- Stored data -
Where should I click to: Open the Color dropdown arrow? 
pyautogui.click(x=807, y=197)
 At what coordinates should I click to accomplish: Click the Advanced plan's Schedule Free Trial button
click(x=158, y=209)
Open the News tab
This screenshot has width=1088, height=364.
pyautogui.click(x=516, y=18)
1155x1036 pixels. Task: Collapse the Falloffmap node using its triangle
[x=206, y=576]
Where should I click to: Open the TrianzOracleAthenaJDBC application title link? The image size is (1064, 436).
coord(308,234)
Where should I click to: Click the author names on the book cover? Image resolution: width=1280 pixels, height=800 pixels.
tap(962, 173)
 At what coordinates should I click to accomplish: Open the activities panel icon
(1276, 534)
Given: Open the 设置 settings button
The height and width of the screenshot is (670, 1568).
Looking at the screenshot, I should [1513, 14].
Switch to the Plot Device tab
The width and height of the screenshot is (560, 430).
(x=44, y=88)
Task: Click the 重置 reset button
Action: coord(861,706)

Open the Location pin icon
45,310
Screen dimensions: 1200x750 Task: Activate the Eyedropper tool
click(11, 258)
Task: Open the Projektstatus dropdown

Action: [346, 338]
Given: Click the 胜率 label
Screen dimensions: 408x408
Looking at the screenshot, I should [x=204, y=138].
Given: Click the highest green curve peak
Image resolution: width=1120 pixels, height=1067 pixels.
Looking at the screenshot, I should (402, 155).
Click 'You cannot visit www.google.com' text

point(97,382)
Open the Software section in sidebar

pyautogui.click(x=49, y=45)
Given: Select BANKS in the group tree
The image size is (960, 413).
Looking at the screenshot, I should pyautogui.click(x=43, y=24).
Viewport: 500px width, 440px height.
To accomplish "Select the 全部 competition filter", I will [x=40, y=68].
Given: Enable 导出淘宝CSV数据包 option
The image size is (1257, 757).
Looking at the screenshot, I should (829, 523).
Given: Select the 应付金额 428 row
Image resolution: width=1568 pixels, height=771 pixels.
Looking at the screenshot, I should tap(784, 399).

- Task directions -
The expected output is every line of the records in which the string "Select" appears.

- Response to the exercise -
Given: Select BANKS in the group tree
To accomplish "Select the 全部 competition filter", I will [x=40, y=68].
Given: Select the 应付金额 428 row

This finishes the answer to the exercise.